MASAI JONAH MUDOGO
Jonah Mudogo Masai is an ambitious, highly motivated, hardworking, confident and passionate actuarial science graduate with remarkable degree of adaptability and a team player. Having worked in Directline Assurance company and currently in treasury department in one of the leading banks in Kenya, it's crystal clear that with resilience and constant believe in God, everything is achievable and that fortune favors the brave. In addition, Jonah is well conversant with R- programming language and looks forward to further his studies in the same field since current life dynamics requires ideal, astute and timely risk mitigating measures which is core in Actuarial Science.
Project Summary
ABSTRACT
MODELLING TIME TO DEFAULT ON KENYAN BANK LOANS USING NON PARAMETRIC MODELS
Financial institutions in past decades have been facing many risks that must be dealt with sensitively and in accordance with the instructions of the Central Bank of Kenya (CBK). In the forefront of these risks is credit risk which in case is ignored would likely plunge the banks into myriads of problems or even to bankruptcy. Papers on statistical models detailing on how to model credit risks have been published and have enabled banks to differentiate ’good’ and ’bad’ clients contingent on repayment performance during loan term. Credit granting is one of the main ingredients required for an economic spur in any given country. However, the technicalities attached to it poses a dilemma to the lending institutions on the appropriate approach to adopt when lending to minimize losses resulting from default. The objective of this research is to identify credit scoring factors and to select non-parametric models of survival analysis which is most effective to model time to default. Variables considered based on FICO include income of the company, age of the company and account. It was evident that oldest companies whose accounts were opened more than 8 years before loan application have lower tendency of default.
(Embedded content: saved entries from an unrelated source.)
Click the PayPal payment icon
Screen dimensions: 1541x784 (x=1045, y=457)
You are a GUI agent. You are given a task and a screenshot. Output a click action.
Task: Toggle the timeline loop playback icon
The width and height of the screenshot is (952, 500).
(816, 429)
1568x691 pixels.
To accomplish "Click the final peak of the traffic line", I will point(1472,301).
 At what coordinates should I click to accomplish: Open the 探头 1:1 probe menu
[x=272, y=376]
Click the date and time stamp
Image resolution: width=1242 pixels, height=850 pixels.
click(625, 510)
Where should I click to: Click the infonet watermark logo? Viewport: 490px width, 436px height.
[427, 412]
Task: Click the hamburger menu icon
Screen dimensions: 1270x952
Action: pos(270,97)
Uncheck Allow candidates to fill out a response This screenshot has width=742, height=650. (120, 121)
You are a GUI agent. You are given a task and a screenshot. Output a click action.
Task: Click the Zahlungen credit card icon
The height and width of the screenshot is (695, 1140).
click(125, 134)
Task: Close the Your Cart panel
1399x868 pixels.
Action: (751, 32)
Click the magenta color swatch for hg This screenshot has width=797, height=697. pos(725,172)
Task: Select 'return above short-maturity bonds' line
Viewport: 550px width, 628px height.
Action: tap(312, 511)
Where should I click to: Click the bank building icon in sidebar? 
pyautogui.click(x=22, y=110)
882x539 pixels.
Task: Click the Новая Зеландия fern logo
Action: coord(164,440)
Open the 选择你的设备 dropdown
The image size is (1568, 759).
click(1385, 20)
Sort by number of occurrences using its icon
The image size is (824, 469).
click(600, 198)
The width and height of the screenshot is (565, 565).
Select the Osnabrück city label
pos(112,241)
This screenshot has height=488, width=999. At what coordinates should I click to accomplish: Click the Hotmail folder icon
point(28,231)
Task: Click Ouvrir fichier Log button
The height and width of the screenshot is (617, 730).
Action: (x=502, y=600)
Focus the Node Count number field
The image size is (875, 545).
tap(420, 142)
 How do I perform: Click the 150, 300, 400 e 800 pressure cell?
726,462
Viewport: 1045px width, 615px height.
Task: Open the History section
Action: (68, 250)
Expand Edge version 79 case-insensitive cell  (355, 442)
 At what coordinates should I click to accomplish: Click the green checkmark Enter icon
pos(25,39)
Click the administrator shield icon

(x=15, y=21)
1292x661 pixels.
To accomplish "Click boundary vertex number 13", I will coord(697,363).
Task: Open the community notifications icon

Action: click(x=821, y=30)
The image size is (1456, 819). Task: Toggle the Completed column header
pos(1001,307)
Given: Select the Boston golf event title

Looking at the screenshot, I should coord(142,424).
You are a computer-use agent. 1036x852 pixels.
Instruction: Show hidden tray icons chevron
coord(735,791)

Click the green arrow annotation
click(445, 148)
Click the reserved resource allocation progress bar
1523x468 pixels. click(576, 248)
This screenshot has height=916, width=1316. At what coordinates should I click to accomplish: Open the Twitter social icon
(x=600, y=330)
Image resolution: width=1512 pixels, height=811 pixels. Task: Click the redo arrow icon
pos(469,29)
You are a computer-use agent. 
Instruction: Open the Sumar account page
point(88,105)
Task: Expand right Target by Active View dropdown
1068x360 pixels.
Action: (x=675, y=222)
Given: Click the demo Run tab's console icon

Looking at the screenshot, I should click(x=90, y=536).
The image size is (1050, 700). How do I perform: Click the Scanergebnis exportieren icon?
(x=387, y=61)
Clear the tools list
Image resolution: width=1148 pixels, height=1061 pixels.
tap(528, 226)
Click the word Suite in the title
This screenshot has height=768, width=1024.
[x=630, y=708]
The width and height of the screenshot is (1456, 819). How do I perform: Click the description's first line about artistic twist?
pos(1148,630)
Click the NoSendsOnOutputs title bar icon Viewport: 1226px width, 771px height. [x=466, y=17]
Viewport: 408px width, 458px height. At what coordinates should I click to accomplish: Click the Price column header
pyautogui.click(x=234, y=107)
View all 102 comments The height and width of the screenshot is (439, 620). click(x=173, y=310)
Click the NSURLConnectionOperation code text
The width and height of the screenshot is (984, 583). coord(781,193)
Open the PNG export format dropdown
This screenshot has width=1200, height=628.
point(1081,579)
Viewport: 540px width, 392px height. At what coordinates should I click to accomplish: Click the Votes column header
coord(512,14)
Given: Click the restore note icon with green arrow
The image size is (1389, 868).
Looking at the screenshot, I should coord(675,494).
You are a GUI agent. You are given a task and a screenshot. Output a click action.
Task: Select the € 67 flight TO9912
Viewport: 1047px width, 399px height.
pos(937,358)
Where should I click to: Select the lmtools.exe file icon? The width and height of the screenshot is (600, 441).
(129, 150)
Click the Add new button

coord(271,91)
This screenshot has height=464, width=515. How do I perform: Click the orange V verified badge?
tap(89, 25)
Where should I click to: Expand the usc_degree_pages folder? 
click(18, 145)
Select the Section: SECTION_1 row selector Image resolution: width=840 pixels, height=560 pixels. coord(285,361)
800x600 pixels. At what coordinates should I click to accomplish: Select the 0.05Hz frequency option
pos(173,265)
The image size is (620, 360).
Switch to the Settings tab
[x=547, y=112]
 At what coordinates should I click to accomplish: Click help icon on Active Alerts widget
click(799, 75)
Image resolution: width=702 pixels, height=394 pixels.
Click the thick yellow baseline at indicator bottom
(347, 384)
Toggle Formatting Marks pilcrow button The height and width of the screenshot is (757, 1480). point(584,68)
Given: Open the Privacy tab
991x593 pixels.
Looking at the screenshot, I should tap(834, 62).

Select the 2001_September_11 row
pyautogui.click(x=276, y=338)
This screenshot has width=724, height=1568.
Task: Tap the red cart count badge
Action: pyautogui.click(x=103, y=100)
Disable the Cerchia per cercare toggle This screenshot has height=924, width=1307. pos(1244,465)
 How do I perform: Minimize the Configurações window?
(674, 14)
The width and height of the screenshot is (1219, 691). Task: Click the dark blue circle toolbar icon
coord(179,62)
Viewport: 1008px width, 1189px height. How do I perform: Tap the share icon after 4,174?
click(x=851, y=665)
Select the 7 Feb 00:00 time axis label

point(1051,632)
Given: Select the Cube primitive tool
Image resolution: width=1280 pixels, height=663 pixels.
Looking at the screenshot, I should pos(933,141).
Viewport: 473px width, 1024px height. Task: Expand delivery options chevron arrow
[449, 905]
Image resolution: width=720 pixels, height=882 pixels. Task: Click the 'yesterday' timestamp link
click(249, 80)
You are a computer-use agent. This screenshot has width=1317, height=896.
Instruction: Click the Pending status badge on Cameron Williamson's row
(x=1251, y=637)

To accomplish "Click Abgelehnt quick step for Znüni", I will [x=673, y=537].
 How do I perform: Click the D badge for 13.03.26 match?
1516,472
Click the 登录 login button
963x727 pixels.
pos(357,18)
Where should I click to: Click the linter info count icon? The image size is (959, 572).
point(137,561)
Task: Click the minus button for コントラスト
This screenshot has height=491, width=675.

Also study show that Nelson Aalen is a better estimator of time to default to Kaplan-Meier. The study recommends more studies to incorporate macroeconomic variables to establish their impacts on client’s loan repayment performance and further estimate time to second default. It will also be interesting to extend this studies to the mixture curse model and study the performance of the resulting model in comparison with Cox proportional hazard model with penalized splines as our study involved univariate method.